▸ **What you need to do**: Continue the news article about Primary Healthcare Centers and the Rossville clinic rent dispute, starting after its last sentence.

▸ **Reading text**:
Primary Healthcare buys old Hutcheson building in Fort Oglethorpe, Ga.

Primary Healthcare runs a clinic on Suggs Street in Rossville. There is a dispute over value on the property.
Primary Healthcare runs a clinic on Suggs Street in Rossville. There is a dispute over value on the property.

While Walker County, Ga., Commissioner Shannon Whitfield is demanding a steep rent hike for Primary Healthcare Centers' Rossville clinic, the group's leaders have already purchased a new building.

The nonprofit organization bought Hutcheson Medical Center's abandoned hospice building on Oct. 5 for $280,000, Catoosa County property records show. Built in 1992, the building is 14,000 square feet and located on Mitchell Road, behind what is now Cornerstone Medical Center.

Sandy Matheson, a community liaison for Primary Healthcare Centers, said Tuesday she could not answer questions about what the group plans to do with the new building because she was out of the office for the Thanksgiving holiday. But the nonprofit's leaders bought the building as Whitfield was demanding they pay more for their current Rossville clinic.

Located in a county-owned building off McFarland Avenue and Ellis Road, Primary Healthcare Centers had been paying $1 a year in rent to operate the building since 2007. The county also agreed to pay the building's utilities and major repairs, which Whitfield said cost the local government about $30,000 a year.

photo Shannon Whitfield
photo Catoosa County Manager Jim Walker

In May, Whitfield told the organization's CEO, Diana Allen, the group needed to pay a higher rent. He said an appraisal put the value of the building at $1.1 million, with a recommended monthly rent of $8,800.

▸ **The data**:
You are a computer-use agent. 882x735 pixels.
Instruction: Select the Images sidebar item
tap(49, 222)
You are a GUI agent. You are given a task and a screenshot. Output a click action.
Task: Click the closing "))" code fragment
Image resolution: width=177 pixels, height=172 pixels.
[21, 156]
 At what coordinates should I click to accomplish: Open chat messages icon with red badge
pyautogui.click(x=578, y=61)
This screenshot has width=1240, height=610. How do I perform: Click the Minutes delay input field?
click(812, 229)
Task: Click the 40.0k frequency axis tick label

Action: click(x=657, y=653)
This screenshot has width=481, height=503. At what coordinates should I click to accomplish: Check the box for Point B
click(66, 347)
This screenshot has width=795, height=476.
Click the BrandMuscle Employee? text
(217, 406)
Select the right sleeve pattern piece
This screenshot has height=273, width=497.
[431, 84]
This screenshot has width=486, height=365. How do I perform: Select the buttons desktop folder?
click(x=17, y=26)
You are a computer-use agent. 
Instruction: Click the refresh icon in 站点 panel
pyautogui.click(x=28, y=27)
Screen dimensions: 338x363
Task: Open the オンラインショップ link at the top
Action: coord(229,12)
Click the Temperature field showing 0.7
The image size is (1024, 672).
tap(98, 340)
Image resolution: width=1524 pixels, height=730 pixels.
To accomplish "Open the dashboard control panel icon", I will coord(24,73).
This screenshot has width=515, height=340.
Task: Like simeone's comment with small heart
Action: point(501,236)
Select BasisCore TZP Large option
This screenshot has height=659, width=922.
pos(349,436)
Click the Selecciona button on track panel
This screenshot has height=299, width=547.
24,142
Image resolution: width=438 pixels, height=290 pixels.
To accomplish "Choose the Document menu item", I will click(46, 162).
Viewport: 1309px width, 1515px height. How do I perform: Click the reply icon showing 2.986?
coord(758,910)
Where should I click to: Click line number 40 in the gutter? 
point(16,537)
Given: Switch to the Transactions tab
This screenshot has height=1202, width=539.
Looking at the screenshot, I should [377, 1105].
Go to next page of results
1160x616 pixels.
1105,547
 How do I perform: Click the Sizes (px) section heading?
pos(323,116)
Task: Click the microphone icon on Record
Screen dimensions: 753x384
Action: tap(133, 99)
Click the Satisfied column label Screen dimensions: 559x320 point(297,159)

▸ **Response to this task**:
Whitfield said last week he expected to hear an answer from Allen on the new rent offer by the first week of December, after Primary Healthcare Centers' board met. On Wednesday, he told the Times Free Press he did not know about the purchase of the hospice building.

The building is about 6,000 square feet bigger than the Rossville clinic. Primary Healthcare Centers also operates an administrative office in a county-owned building off North Duke Street in LaFayette. The nonprofit pays about $1,000 a month to the county for that building, which is about 4,600 square feet.

Whitfield told the Times Free Press last week that Primary Healthcare Centers' lease on that building runs out in January and the organization was looking at moving to a bigger location. Matheson declined to answer a question about whether the new purchase could house both the clinic and the new administrative office.

Regions Bank foreclosed on the hospice building in September 2016, two years after the former hospital filed for bankruptcy. At the time, the bank had loaned Hutcheson $26 million and could take some property as security for the loan.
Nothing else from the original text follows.